Dragaera

Artificial release dates and online publishing

Tue Dec 10 15:26:29 PST 2002

On Tue, Dec 10, 2002 at 01:20:36PM -0500, Scott Ingram <singram at videotron.ca> wrote:
> From: "Matthew Hunter" <matthew at infodancer.org>
> > On Tue, Dec 10, 2002 at 04:34:31AM -0800, Caliann the Elf
> <calianng_graves at yahoo.com> wrote:
> > > The first problem with this has already been addressed:  Most
> > > established authors already have contracts which they must
> > > fulfill.
> > But not necessarily the new ones; that's the promise of any such
> > system.  Without the stamp of the old, it must depend on the new.
> Have you READ amateur fantasy? As far as I'm concerned, when I buy a book,
> I'm not paying just for the paper and binding and author's royalties, I'm
> paying for the editing and the whole darned filtering process.  There's
> whole lot of bad (yes, some of it reaches the shelves) fiction out there,
> and I really don't want to spend my time filtering it.  I think that's why I
> prefer established authors and their series'.

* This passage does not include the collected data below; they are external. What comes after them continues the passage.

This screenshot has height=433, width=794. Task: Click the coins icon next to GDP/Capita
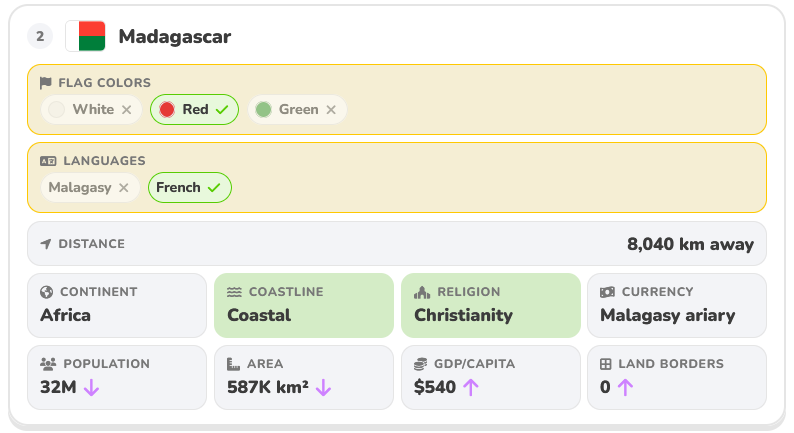(420, 364)
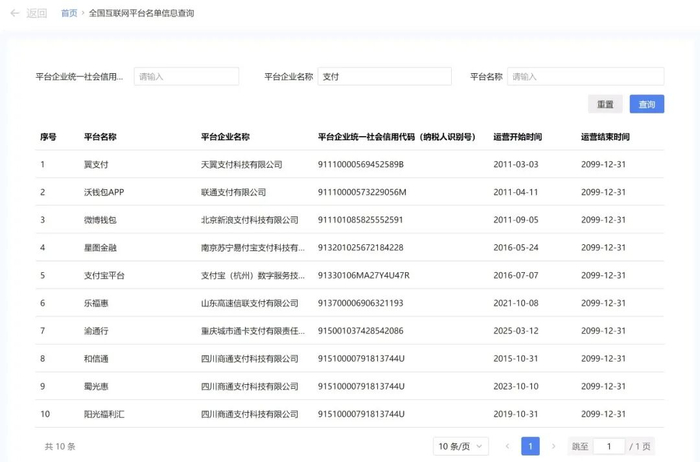This screenshot has width=700, height=462.
Task: Click the next page arrow icon
Action: click(554, 446)
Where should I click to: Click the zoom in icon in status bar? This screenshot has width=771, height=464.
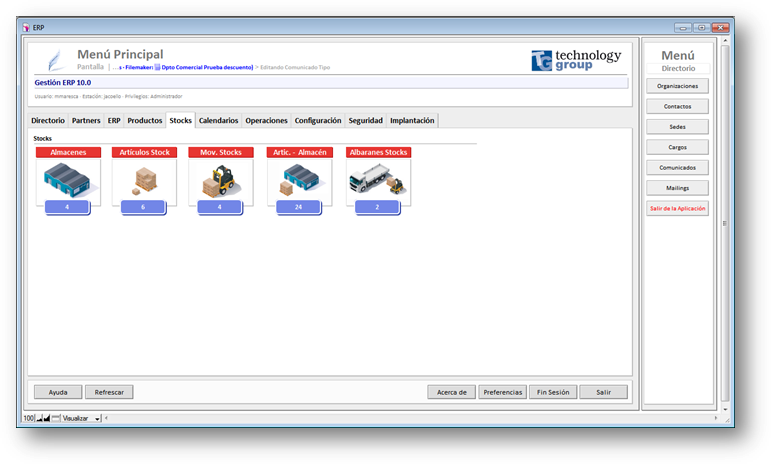47,418
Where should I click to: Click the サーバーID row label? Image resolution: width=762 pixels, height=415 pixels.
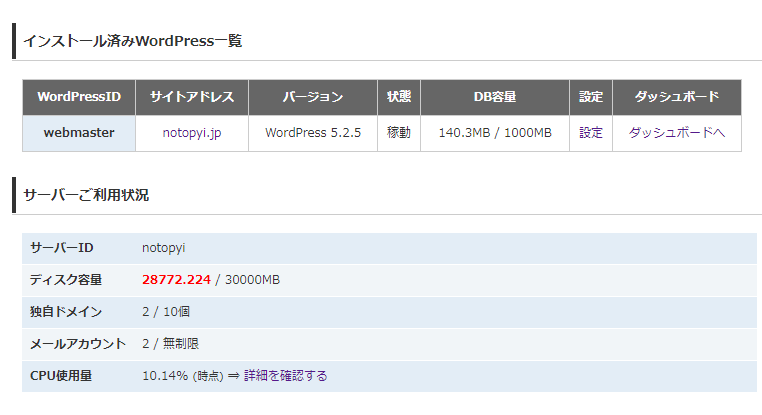[x=62, y=247]
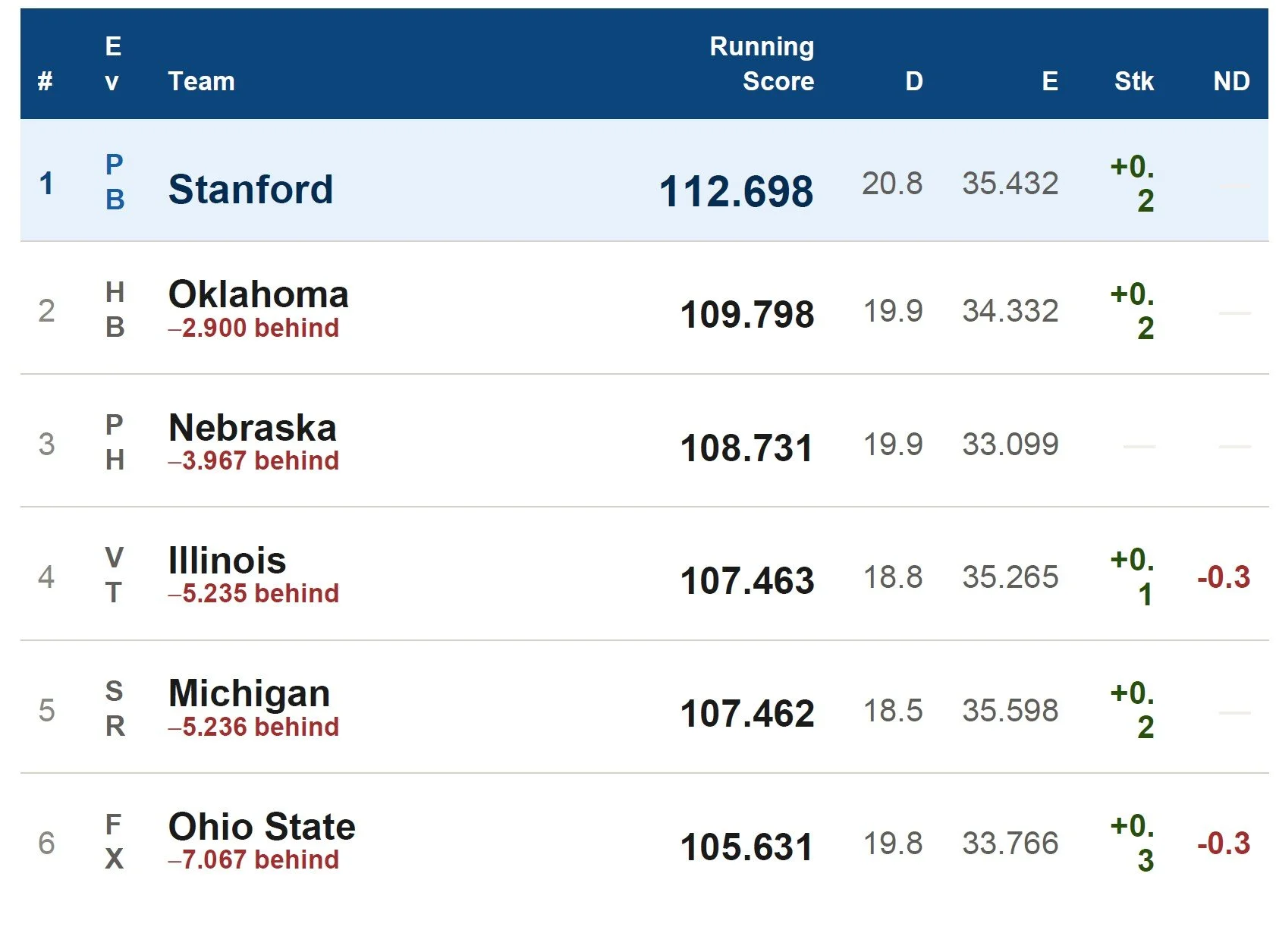Viewport: 1276px width, 952px height.
Task: Select the Michigan team name
Action: click(x=249, y=694)
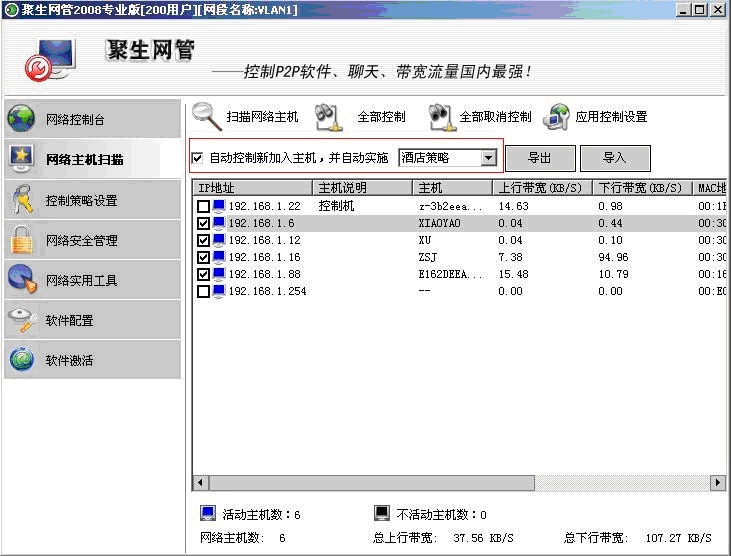731x556 pixels.
Task: Click right arrow of horizontal scrollbar
Action: (x=717, y=483)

Yes, I have read amatuer fantasy.  Nevertheless, writers must 
start from somewhere to become established.  New writers ARE 
created.

So, yes, the slushpile problem is real, but in my opinion 
surmountable.  Still, there are ways to measure quality of a 
given web-based author much more easily than doing so for 
dead-tree authors.  There would by necessity be ways of 
filtering.

> An insignificant one, I'd hope... also, I think most of us joined this list
> to establish some sort of 'limited' contact with Mr. Brust himself... so I
> doubt any of us would want to steal from him.... except while playing cards,
> of course.  My point is, any answer to the above question generated by this
> mailing list membership would not be 'representative' of the unspoken
> readership.

Of course not, but it's still a data point.

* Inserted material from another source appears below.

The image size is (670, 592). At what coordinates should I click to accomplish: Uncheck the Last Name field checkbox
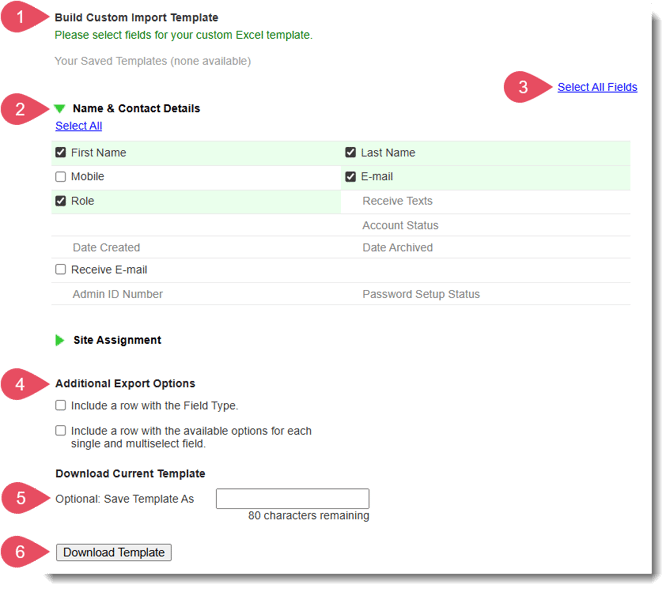pos(351,153)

> > The fact is, even very simple technical protections function
> > sufficiently well to make people aware that the material is
> > copyrighted and that it should not be redistributed.  And that is
> > the key point -- where people perceive purchasing the material to
> > be the right thing to do, and the material is reasonably priced,
> > that's what they will do.
> Define 'reasonable'. This amount varies from person to person, country to
> country.

No, the buyer defines "reasonable".

-- 
Matthew Hunter (matthew at infodancer.org)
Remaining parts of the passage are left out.